__PROVIDED TEXT__:
Working Odd Hours in Hospitality

Working Odd Hours in Hospitality

Working In the Hospitality Industry


By John Rossheim
Monster Senior Contributing Writer


For most people, holidays mean a time for celebrating with family, eating too much or just taking an extra day off from work. But for hospitality staff, holidays are all too often just like any other day of the year -- workdays.

After all, somebody has to dole out the chips from casino cages on Christmas, perform the night audit in the wee hours of New Year's morning or manage the 24-hour parking facilities of a mammoth hotel -- Thanksgiving, Canada Day, Victoria Day or not. And if you choose a career in hospitality, chances are that sooner or later -- and probably sooner -- that somebody will be you.

Working Odd Hours in Hospitality

Even jobs with relatively conventional hours come with caveats. A recent posting for a front desk manager at a resort hotel described the job's hours as 7 a.m. to 3 p.m. Monday through Friday, but it also required the "ability to perform night audit duties if needed." If you're considering a career working in a restaurant, hotel or casino, you'd best assume you'll be working some tough shifts.

Easing the Pain of Tough Work Schedule

The holidays are a very difficult situation, especially Thanksgiving, Christmas and New Year's Eve. Employers understand that for most employees, working holidays isn't easy. It's hard on the family and hard on the spouse especially. That’s why time-and-a-half exists.

Most hotels and resorts try to come up with a system that's fair and accommodates workers' wishes the best way possible. Many do a rotation and ask people what their priorities are. Some have a policy that employees who work a holiday get another day off the same week.

Swapping Shifts During the Holidays

Hospitality workers may also benefit from the increasing globalization of their industry. For example, one recent opening for an executive casino host -- the folks who pamper the high rollers -- lists as a minimum qualification the ability to speak Cantonese, Mandarin or Spanish. Workers fluent in languages other than English and French or those that hail from other countries may be interested in holidays apart from the ones that the bulk of Canadians hold most dear. This may create opportunities for scheduling swaps that benefit all parties.

But ultimately, the need for hospitality staff to work weekends, nights and holidays will create friction that can't be eliminated completely.

__WORK ORDER 1__:
Could you reproduce the part of the article on odd hours in hospitality from "Swapping Shifts During" up to and including "benefit all parties."?
__WORK ORDER 2__:
Which languages are named in the article on odd hours in hospitality?
You won't need the entries that come after this.

Data pulled from a collection:

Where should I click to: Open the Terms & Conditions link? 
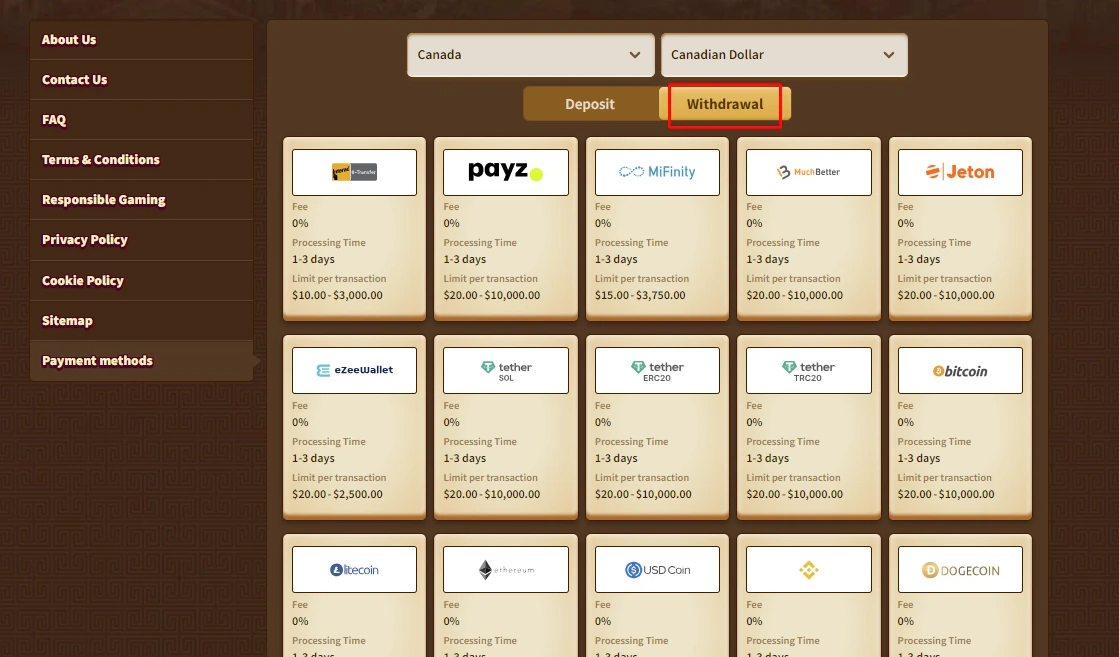click(x=101, y=160)
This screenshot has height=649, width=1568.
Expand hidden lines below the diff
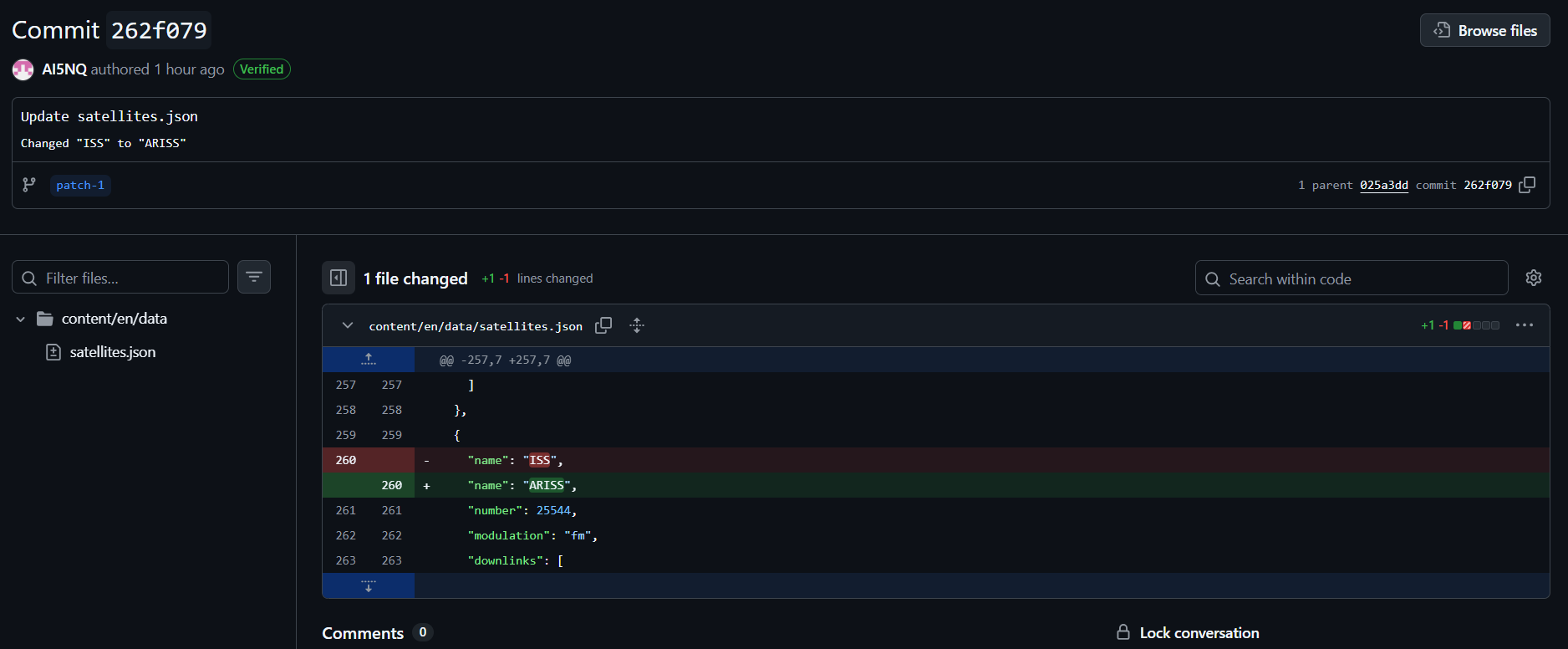[369, 585]
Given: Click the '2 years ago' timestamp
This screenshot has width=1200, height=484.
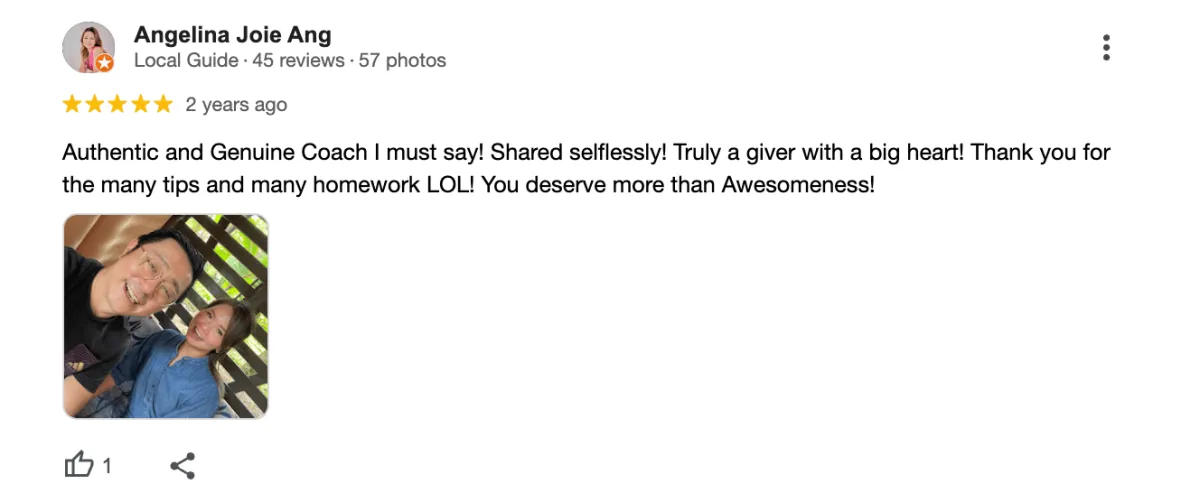Looking at the screenshot, I should tap(236, 105).
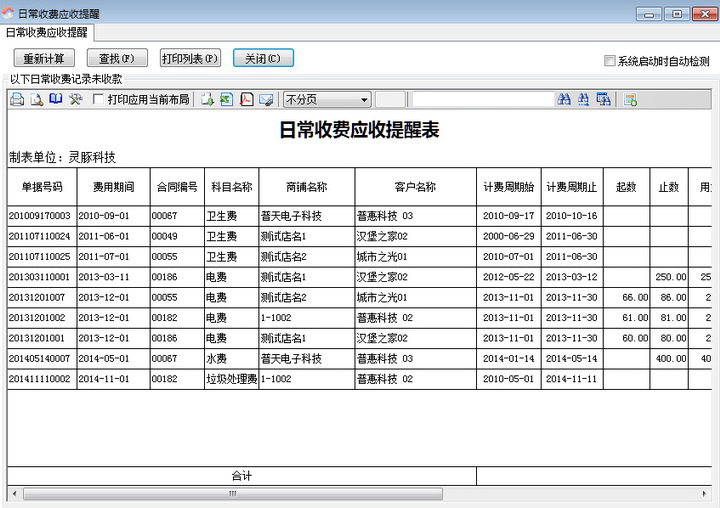Open print preview icon
The image size is (720, 508).
(x=36, y=99)
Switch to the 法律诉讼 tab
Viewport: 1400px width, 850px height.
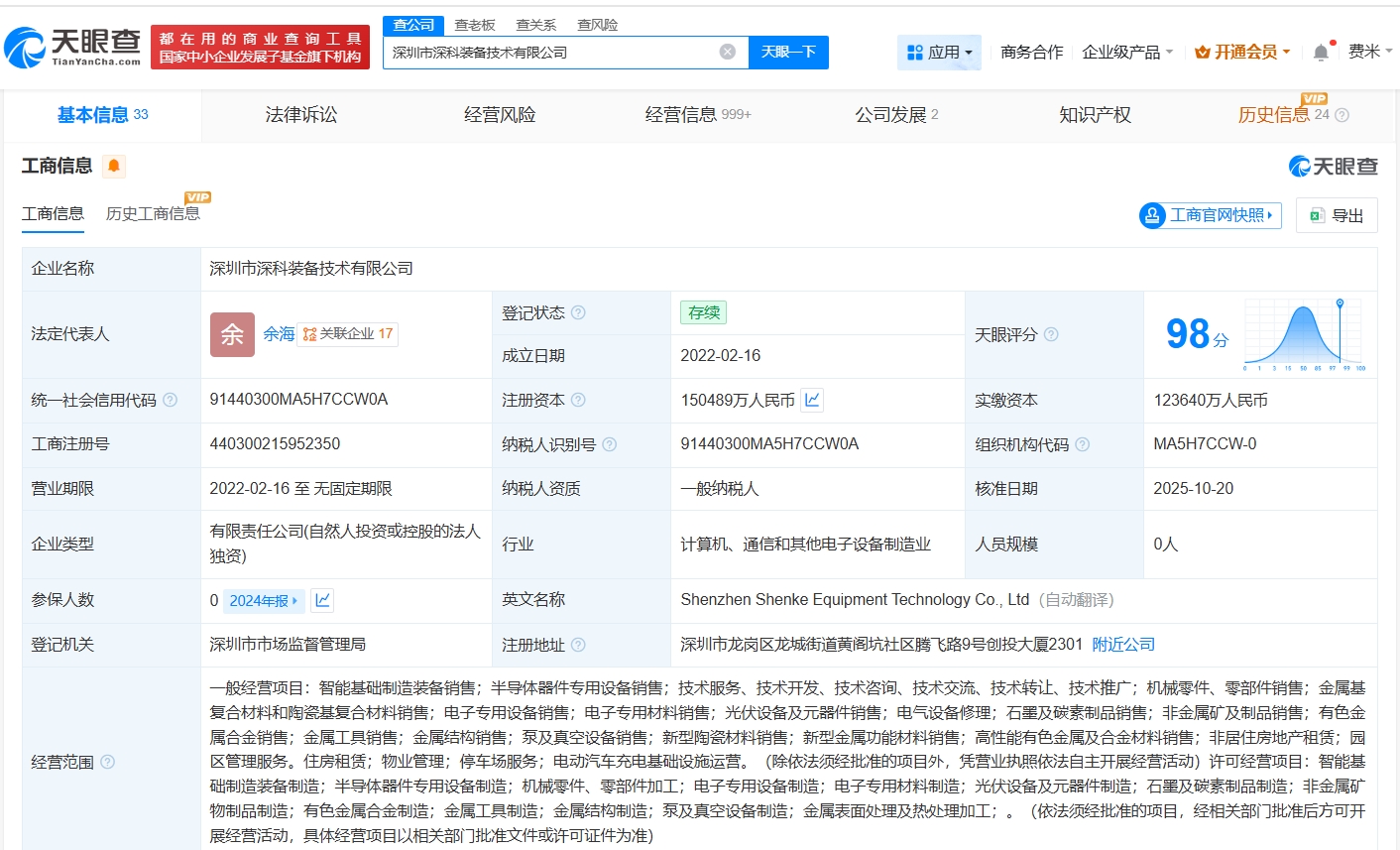301,115
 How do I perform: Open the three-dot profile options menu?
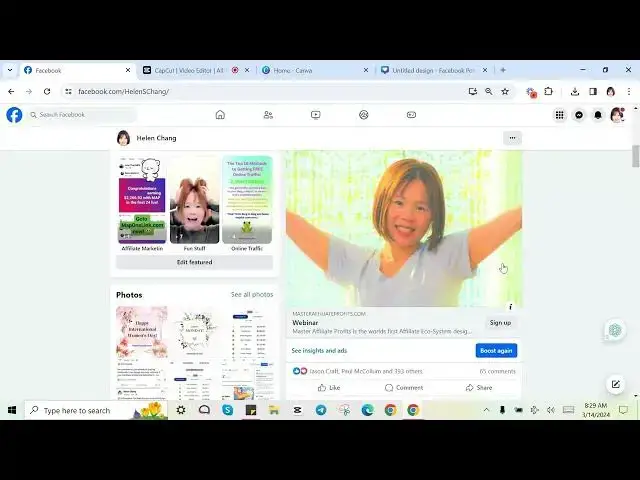coord(512,138)
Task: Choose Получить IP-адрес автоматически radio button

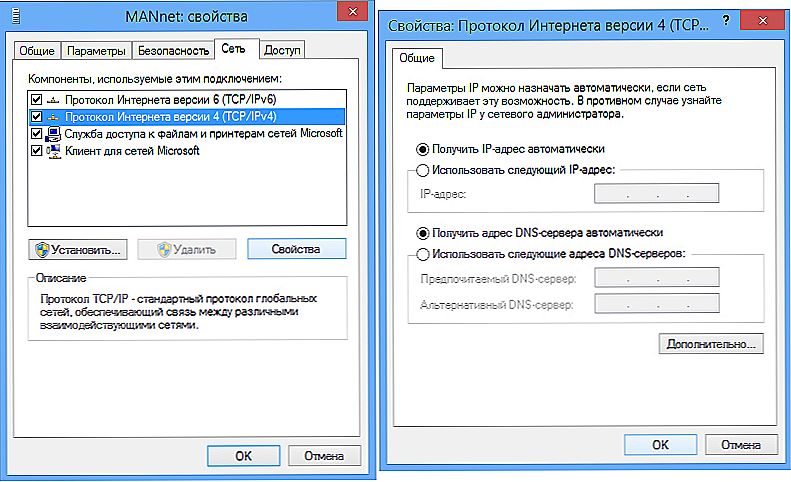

__WRITTEN REPLY 1__:
Swapping Shifts During the Holidays

Hospitality workers may also benefit from the increasing globalization of their industry. For example, one recent opening for an executive casino host -- the folks who pamper the high rollers -- lists as a minimum qualification the ability to speak Cantonese, Mandarin or Spanish. Workers fluent in languages other than English and French or those that hail from other countries may be interested in holidays apart from the ones that the bulk of Canadians hold most dear. This may create opportunities for scheduling swaps that benefit all parties.

__WRITTEN REPLY 2__:
Cantonese, Mandarin, Spanish, English, French